Output exactly the lines that run from the start of the records to the line with "The width and", counting both ends, and skip the pictures.

▶ RECORDS SHOWN:
»»

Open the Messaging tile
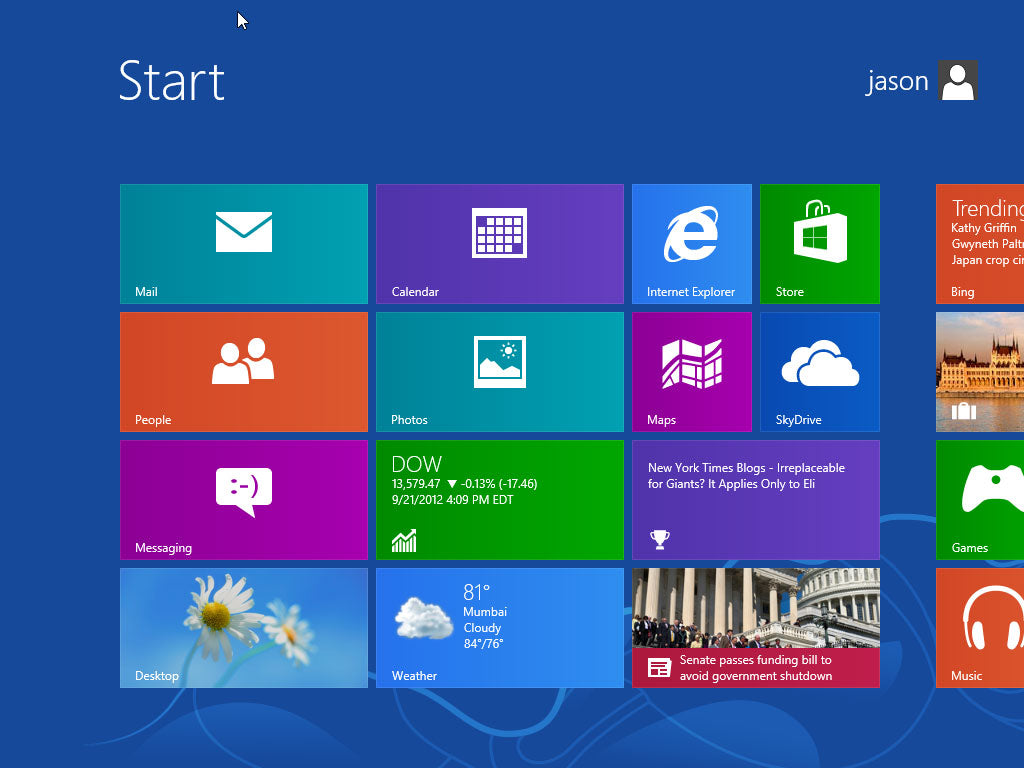Viewport: 1024px width, 768px height. [x=243, y=499]
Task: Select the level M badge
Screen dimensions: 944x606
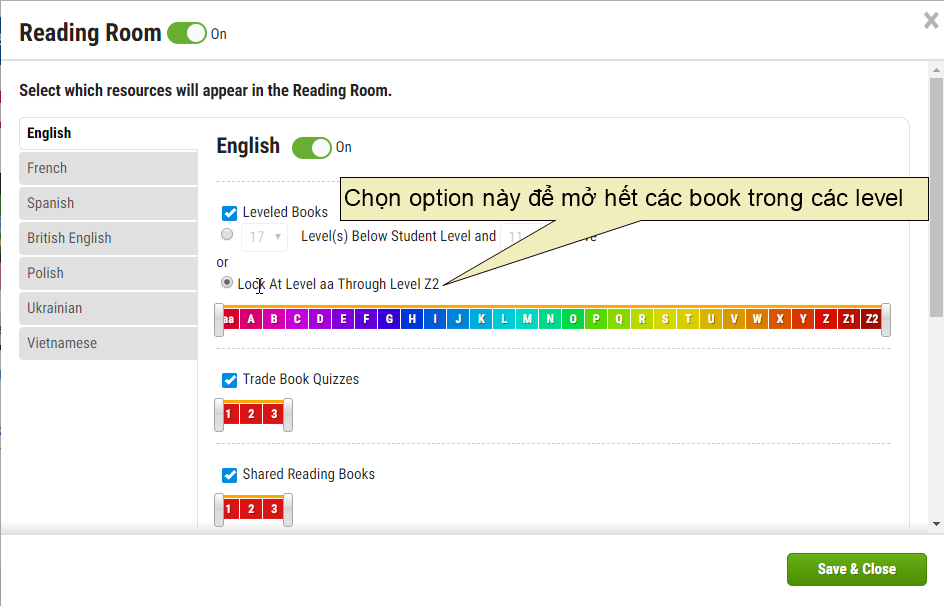Action: pos(527,318)
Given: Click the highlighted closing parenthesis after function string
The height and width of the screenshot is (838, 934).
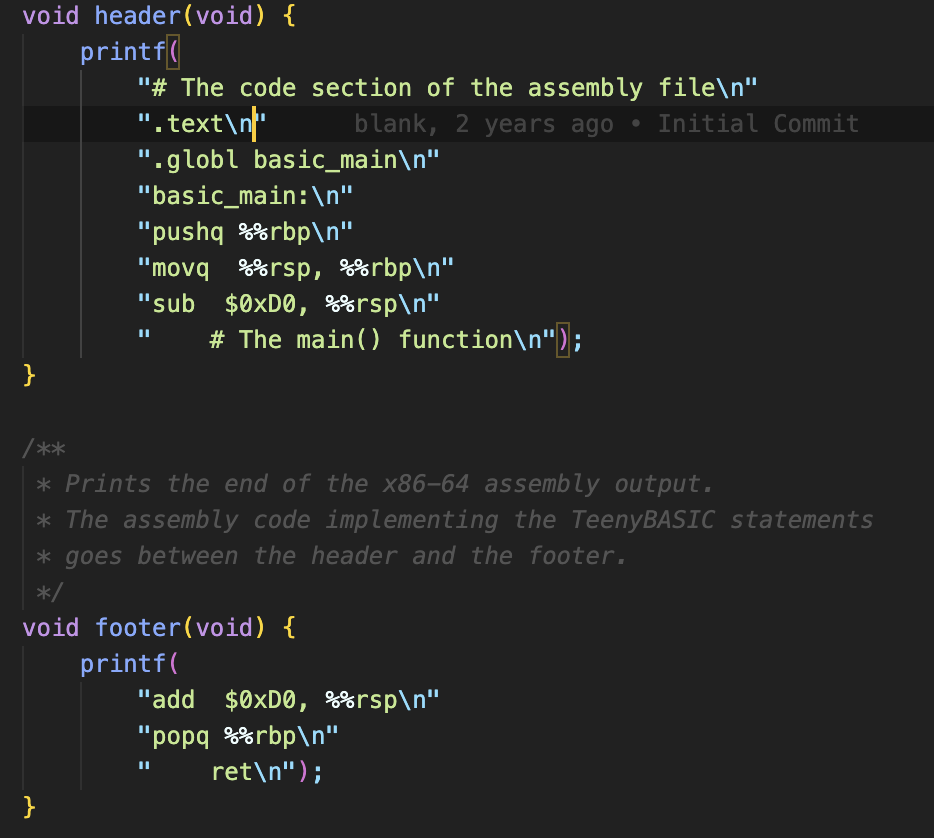Looking at the screenshot, I should [x=562, y=340].
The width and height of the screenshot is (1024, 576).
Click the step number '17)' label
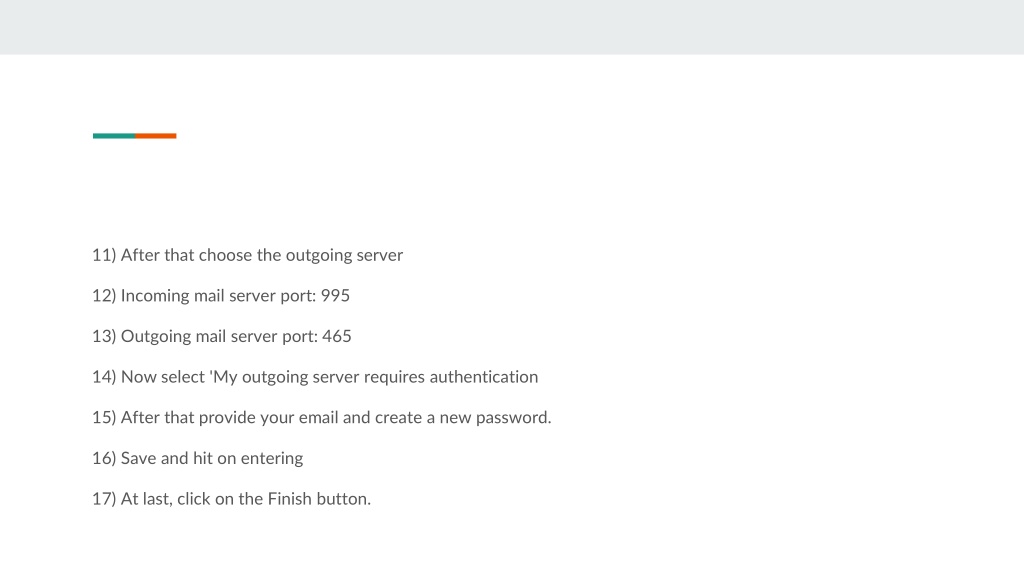click(x=104, y=499)
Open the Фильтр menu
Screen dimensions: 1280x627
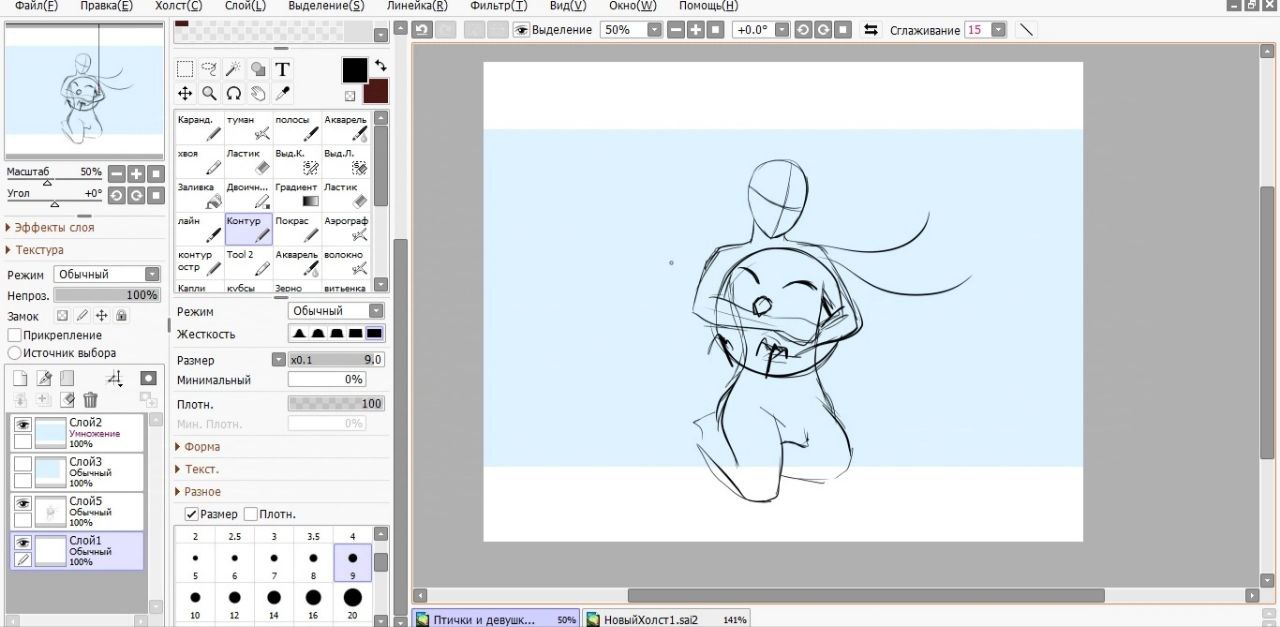498,6
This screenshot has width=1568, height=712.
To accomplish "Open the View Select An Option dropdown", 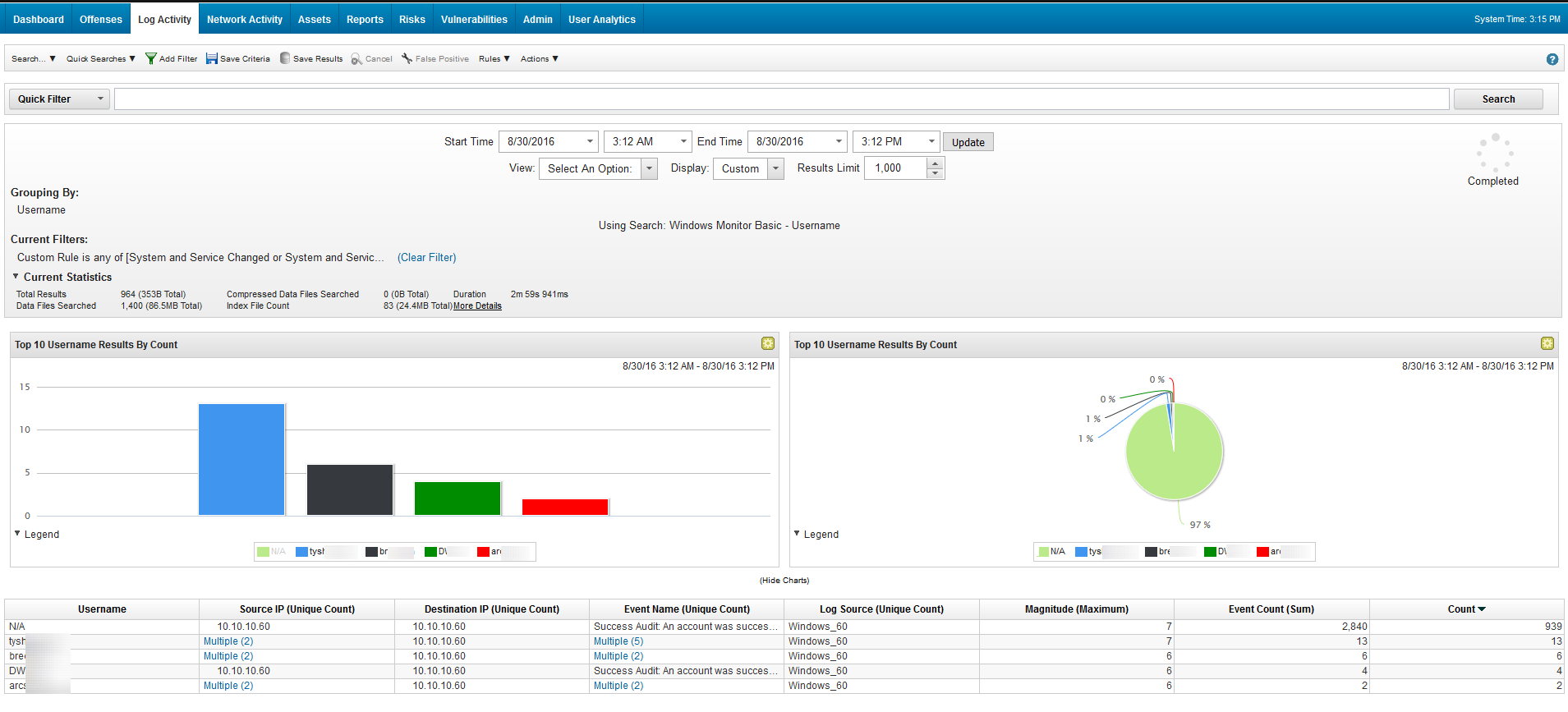I will (x=649, y=168).
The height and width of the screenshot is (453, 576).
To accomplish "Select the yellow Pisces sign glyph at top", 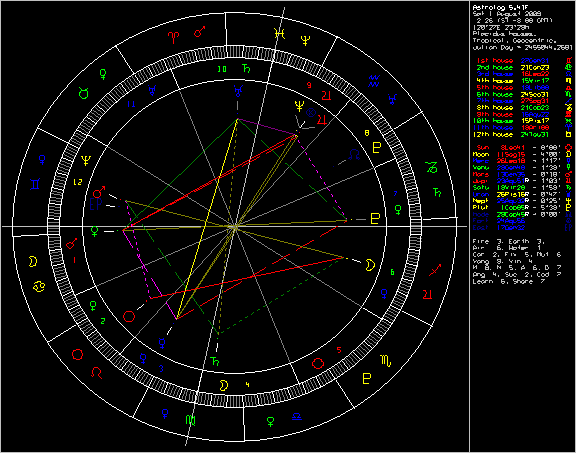I will click(280, 34).
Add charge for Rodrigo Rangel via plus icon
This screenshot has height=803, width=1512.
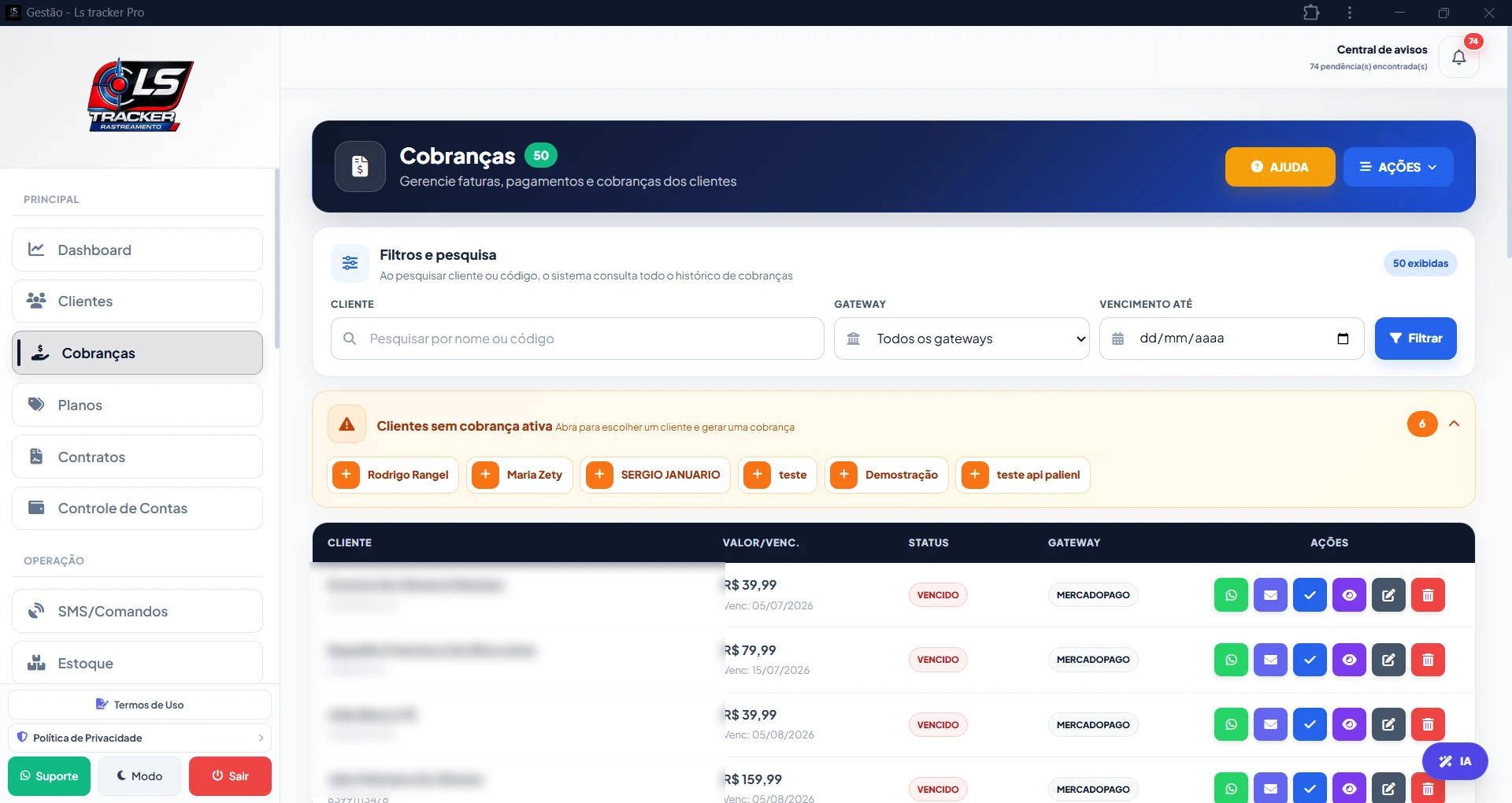click(x=346, y=475)
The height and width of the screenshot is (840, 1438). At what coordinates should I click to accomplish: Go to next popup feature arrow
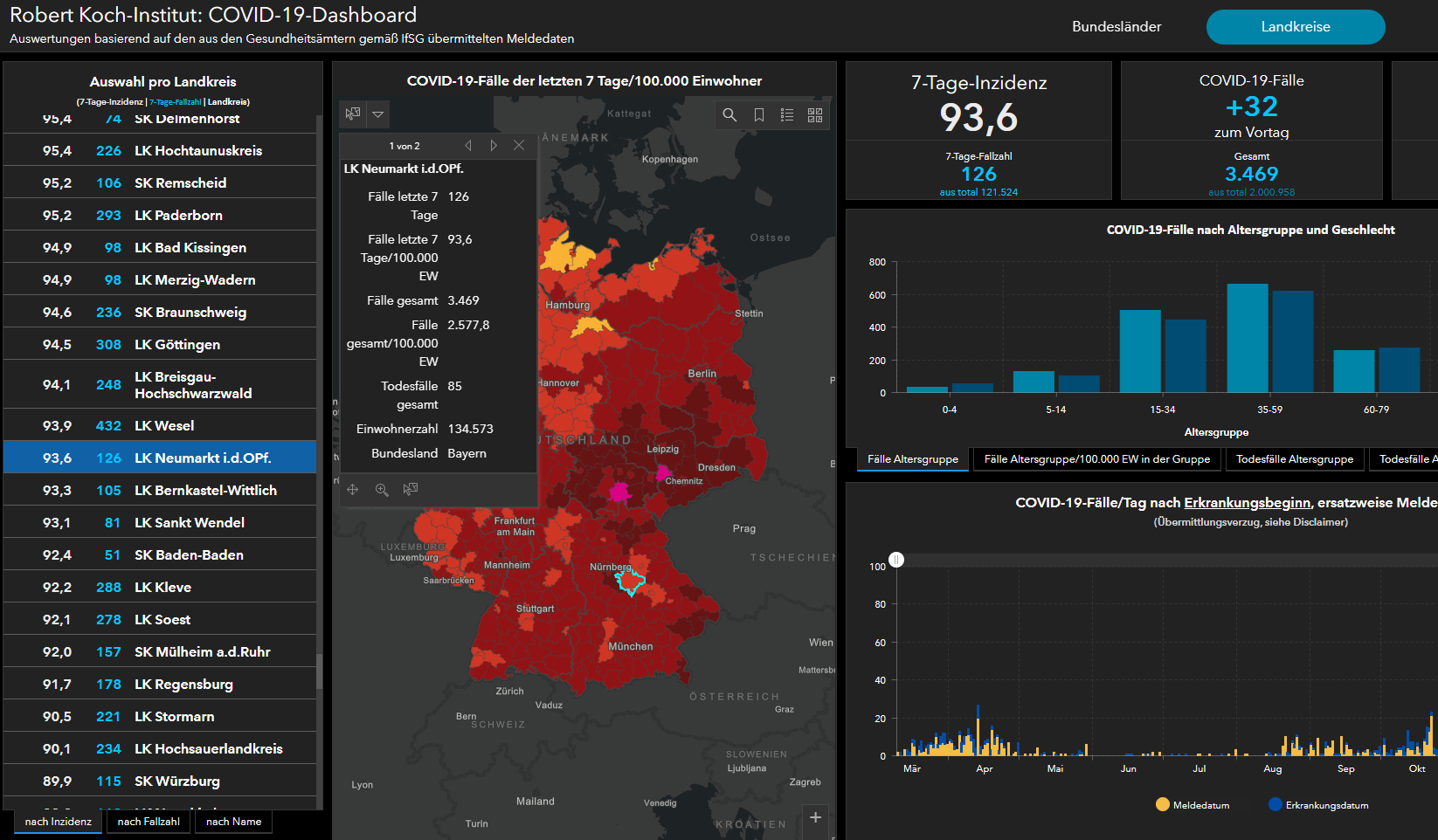coord(494,146)
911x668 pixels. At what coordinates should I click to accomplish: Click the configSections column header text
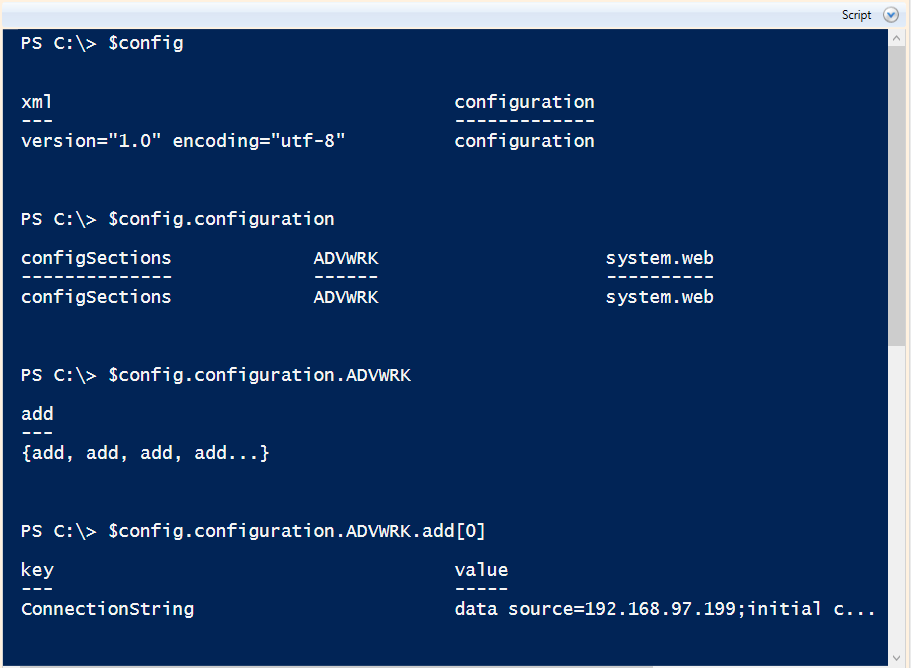click(95, 257)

««

▶ WRITTEN REPLY:
Open the Messaging tile
Viewport: 1024px width, 768px height. [x=243, y=499]
Task: Select the level M badge
Screen dimensions: 944x606
Action: pos(527,318)
Given: Click the highlighted closing parenthesis after function string
The height and width of the screenshot is (838, 934).
Looking at the screenshot, I should [x=562, y=340].
The width and height of the screenshot is (1024, 576).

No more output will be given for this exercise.